LISTED ENTRIES:
□ □ □ □ □

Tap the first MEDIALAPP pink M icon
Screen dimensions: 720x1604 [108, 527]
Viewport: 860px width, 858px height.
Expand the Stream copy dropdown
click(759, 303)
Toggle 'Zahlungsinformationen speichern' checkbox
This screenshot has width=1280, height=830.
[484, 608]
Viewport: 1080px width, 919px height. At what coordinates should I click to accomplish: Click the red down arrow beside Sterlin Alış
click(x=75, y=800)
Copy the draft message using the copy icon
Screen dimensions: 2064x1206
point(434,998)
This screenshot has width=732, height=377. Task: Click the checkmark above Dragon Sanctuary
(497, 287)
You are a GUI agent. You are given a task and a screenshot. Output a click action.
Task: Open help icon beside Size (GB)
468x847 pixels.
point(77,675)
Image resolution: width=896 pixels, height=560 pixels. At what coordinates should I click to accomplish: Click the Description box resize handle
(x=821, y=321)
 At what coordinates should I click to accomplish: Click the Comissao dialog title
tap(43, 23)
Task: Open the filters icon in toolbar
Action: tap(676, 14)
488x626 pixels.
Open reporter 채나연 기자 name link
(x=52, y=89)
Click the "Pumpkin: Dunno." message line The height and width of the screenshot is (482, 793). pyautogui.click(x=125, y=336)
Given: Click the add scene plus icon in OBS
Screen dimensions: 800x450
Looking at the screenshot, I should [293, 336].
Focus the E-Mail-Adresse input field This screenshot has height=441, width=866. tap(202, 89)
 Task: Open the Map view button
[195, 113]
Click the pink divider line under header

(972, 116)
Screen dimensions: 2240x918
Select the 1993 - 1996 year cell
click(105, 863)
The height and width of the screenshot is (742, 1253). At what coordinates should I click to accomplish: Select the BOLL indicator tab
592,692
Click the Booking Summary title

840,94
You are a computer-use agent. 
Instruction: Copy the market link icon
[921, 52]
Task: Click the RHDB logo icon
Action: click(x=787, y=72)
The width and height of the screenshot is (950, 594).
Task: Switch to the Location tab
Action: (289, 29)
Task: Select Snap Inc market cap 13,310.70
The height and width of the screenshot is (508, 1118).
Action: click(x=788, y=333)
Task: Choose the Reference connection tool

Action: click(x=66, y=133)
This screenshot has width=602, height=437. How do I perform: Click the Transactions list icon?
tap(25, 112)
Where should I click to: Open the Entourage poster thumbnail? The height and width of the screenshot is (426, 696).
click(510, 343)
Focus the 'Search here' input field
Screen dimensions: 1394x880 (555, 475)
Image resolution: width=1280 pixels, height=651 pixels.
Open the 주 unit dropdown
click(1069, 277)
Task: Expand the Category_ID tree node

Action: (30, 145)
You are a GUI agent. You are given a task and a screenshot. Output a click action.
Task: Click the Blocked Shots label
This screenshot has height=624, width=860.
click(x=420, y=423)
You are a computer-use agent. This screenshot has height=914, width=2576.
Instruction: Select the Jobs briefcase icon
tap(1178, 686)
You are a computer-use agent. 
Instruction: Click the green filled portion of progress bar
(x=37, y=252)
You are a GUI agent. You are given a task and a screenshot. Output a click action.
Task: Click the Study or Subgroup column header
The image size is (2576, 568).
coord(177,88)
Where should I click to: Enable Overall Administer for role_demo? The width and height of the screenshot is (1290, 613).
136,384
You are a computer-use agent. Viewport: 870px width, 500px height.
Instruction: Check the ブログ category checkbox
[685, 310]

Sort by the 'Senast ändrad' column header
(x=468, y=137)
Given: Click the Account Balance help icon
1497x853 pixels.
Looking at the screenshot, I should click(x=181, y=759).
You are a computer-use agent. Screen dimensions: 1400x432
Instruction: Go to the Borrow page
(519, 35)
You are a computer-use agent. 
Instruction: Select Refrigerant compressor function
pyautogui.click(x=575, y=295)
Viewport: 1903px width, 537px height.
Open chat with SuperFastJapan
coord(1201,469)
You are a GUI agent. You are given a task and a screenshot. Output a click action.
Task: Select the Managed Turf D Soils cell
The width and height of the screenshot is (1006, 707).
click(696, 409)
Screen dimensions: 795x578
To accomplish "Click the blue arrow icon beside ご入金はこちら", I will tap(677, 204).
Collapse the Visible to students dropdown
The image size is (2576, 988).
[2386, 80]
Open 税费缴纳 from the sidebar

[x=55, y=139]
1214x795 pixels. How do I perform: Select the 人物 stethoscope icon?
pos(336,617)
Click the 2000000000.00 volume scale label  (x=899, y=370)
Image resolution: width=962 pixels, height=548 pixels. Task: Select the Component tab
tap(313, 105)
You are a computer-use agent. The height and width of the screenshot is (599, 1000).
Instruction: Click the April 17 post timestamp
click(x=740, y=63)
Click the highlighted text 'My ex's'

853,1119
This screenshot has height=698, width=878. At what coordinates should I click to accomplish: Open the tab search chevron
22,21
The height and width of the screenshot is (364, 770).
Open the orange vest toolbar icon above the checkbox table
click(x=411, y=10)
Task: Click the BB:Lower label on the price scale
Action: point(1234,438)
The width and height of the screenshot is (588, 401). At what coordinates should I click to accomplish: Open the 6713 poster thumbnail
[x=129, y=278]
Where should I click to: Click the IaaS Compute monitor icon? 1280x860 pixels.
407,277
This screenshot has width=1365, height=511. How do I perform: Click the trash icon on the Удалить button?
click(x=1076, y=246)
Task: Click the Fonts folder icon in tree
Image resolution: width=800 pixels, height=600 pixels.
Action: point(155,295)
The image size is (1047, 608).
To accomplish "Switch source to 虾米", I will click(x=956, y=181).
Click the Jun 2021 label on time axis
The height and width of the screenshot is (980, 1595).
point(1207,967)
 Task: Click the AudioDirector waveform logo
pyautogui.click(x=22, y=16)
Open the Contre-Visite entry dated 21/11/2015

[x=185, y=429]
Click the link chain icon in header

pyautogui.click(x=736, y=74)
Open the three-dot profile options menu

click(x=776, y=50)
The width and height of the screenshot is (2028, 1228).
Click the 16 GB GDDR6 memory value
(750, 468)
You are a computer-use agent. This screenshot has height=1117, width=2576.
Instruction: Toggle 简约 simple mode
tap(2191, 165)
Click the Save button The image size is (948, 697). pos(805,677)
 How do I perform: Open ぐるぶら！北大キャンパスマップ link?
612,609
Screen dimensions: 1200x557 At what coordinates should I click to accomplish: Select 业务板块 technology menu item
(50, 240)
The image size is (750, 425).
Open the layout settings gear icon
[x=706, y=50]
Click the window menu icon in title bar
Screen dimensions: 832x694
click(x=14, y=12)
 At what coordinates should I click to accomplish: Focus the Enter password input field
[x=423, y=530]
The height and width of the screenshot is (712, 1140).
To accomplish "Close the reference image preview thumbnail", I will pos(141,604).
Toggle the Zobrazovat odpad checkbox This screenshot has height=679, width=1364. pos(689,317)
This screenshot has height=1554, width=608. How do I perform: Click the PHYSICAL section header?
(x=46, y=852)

□ □ □ □ □

ASSIGNMENT:
When you answer, output all of the material exactly as it appears above.

TASK OUTPUT:
Tap the first MEDIALAPP pink M icon
Screen dimensions: 720x1604 [108, 527]
Viewport: 860px width, 858px height.
Expand the Stream copy dropdown
click(759, 303)
Toggle 'Zahlungsinformationen speichern' checkbox
This screenshot has width=1280, height=830.
[484, 608]
Viewport: 1080px width, 919px height. At what coordinates should I click to accomplish: Click the red down arrow beside Sterlin Alış
click(x=75, y=800)
Copy the draft message using the copy icon
Screen dimensions: 2064x1206
point(434,998)
This screenshot has width=732, height=377. Task: Click the checkmark above Dragon Sanctuary
(497, 287)
You are a GUI agent. You are given a task and a screenshot. Output a click action.
Task: Open help icon beside Size (GB)
468x847 pixels.
point(77,675)
Image resolution: width=896 pixels, height=560 pixels. At what coordinates should I click to accomplish: Click the Description box resize handle
(x=821, y=321)
 At what coordinates should I click to accomplish: Click the Comissao dialog title
tap(43, 23)
Task: Open the filters icon in toolbar
Action: tap(676, 14)
488x626 pixels.
Open reporter 채나연 기자 name link
(x=52, y=89)
Click the "Pumpkin: Dunno." message line The height and width of the screenshot is (482, 793). pyautogui.click(x=125, y=336)
Given: Click the add scene plus icon in OBS
Screen dimensions: 800x450
Looking at the screenshot, I should [293, 336].
Focus the E-Mail-Adresse input field This screenshot has height=441, width=866. tap(202, 89)
 Task: Open the Map view button
[195, 113]
Click the pink divider line under header

(972, 116)
Screen dimensions: 2240x918
Select the 1993 - 1996 year cell
click(105, 863)
The height and width of the screenshot is (742, 1253). At what coordinates should I click to accomplish: Select the BOLL indicator tab
592,692
Click the Booking Summary title

840,94
You are a computer-use agent. 
Instruction: Copy the market link icon
[921, 52]
Task: Click the RHDB logo icon
Action: click(x=787, y=72)
The width and height of the screenshot is (950, 594).
Task: Switch to the Location tab
Action: (289, 29)
Task: Select Snap Inc market cap 13,310.70
The height and width of the screenshot is (508, 1118).
Action: click(x=788, y=333)
Task: Choose the Reference connection tool

Action: click(x=66, y=133)
This screenshot has width=602, height=437. How do I perform: Click the Transactions list icon?
tap(25, 112)
Where should I click to: Open the Entourage poster thumbnail? The height and width of the screenshot is (426, 696).
click(510, 343)
Focus the 'Search here' input field
Screen dimensions: 1394x880 (555, 475)
Image resolution: width=1280 pixels, height=651 pixels.
Open the 주 unit dropdown
click(1069, 277)
Task: Expand the Category_ID tree node

Action: (30, 145)
You are a GUI agent. You are given a task and a screenshot. Output a click action.
Task: Click the Blocked Shots label
This screenshot has height=624, width=860.
click(x=420, y=423)
You are a computer-use agent. This screenshot has height=914, width=2576.
Instruction: Select the Jobs briefcase icon
tap(1178, 686)
You are a computer-use agent. 
Instruction: Click the green filled portion of progress bar
(x=37, y=252)
You are a GUI agent. You are given a task and a screenshot. Output a click action.
Task: Click the Study or Subgroup column header
The image size is (2576, 568).
coord(177,88)
Where should I click to: Enable Overall Administer for role_demo? The width and height of the screenshot is (1290, 613).
136,384
You are a computer-use agent. Viewport: 870px width, 500px height.
Instruction: Check the ブログ category checkbox
[685, 310]

Sort by the 'Senast ändrad' column header
(x=468, y=137)
Given: Click the Account Balance help icon
1497x853 pixels.
Looking at the screenshot, I should click(x=181, y=759).
You are a computer-use agent. Screen dimensions: 1400x432
Instruction: Go to the Borrow page
(519, 35)
You are a computer-use agent. 
Instruction: Select Refrigerant compressor function
pyautogui.click(x=575, y=295)
Viewport: 1903px width, 537px height.
Open chat with SuperFastJapan
coord(1201,469)
You are a GUI agent. You are given a task and a screenshot. Output a click action.
Task: Select the Managed Turf D Soils cell
The width and height of the screenshot is (1006, 707).
click(696, 409)
Screen dimensions: 795x578
To accomplish "Click the blue arrow icon beside ご入金はこちら", I will tap(677, 204).
Collapse the Visible to students dropdown
The image size is (2576, 988).
[2386, 80]
Open 税费缴纳 from the sidebar

[x=55, y=139]
1214x795 pixels. How do I perform: Select the 人物 stethoscope icon?
pos(336,617)
Click the 2000000000.00 volume scale label  (x=899, y=370)
Image resolution: width=962 pixels, height=548 pixels. Task: Select the Component tab
tap(313, 105)
You are a computer-use agent. The height and width of the screenshot is (599, 1000).
Instruction: Click the April 17 post timestamp
click(x=740, y=63)
Click the highlighted text 'My ex's'

853,1119
This screenshot has height=698, width=878. At what coordinates should I click to accomplish: Open the tab search chevron
22,21
The height and width of the screenshot is (364, 770).
Open the orange vest toolbar icon above the checkbox table
click(x=411, y=10)
Task: Click the BB:Lower label on the price scale
Action: point(1234,438)
The width and height of the screenshot is (588, 401). At what coordinates should I click to accomplish: Open the 6713 poster thumbnail
[x=129, y=278]
Where should I click to: Click the IaaS Compute monitor icon? 1280x860 pixels.
407,277
This screenshot has width=1365, height=511. How do I perform: Click the trash icon on the Удалить button?
click(x=1076, y=246)
Task: Click the Fonts folder icon in tree
Image resolution: width=800 pixels, height=600 pixels.
Action: point(155,295)
The image size is (1047, 608).
To accomplish "Switch source to 虾米", I will click(x=956, y=181).
Click the Jun 2021 label on time axis
The height and width of the screenshot is (980, 1595).
point(1207,967)
 Task: Click the AudioDirector waveform logo
pyautogui.click(x=22, y=16)
Open the Contre-Visite entry dated 21/11/2015

[x=185, y=429]
Click the link chain icon in header

pyautogui.click(x=736, y=74)
Open the three-dot profile options menu

click(x=776, y=50)
The width and height of the screenshot is (2028, 1228).
Click the 16 GB GDDR6 memory value
(750, 468)
You are a computer-use agent. This screenshot has height=1117, width=2576.
Instruction: Toggle 简约 simple mode
tap(2191, 165)
Click the Save button The image size is (948, 697). pos(805,677)
 How do I perform: Open ぐるぶら！北大キャンパスマップ link?
612,609
Screen dimensions: 1200x557 At what coordinates should I click to accomplish: Select 业务板块 technology menu item
(50, 240)
The image size is (750, 425).
Open the layout settings gear icon
[x=706, y=50]
Click the window menu icon in title bar
Screen dimensions: 832x694
click(x=14, y=12)
 At what coordinates should I click to accomplish: Focus the Enter password input field
[x=423, y=530]
The height and width of the screenshot is (712, 1140).
To accomplish "Close the reference image preview thumbnail", I will pos(141,604).
Toggle the Zobrazovat odpad checkbox This screenshot has height=679, width=1364. pos(689,317)
This screenshot has height=1554, width=608. How do I perform: Click the PHYSICAL section header?
(x=46, y=852)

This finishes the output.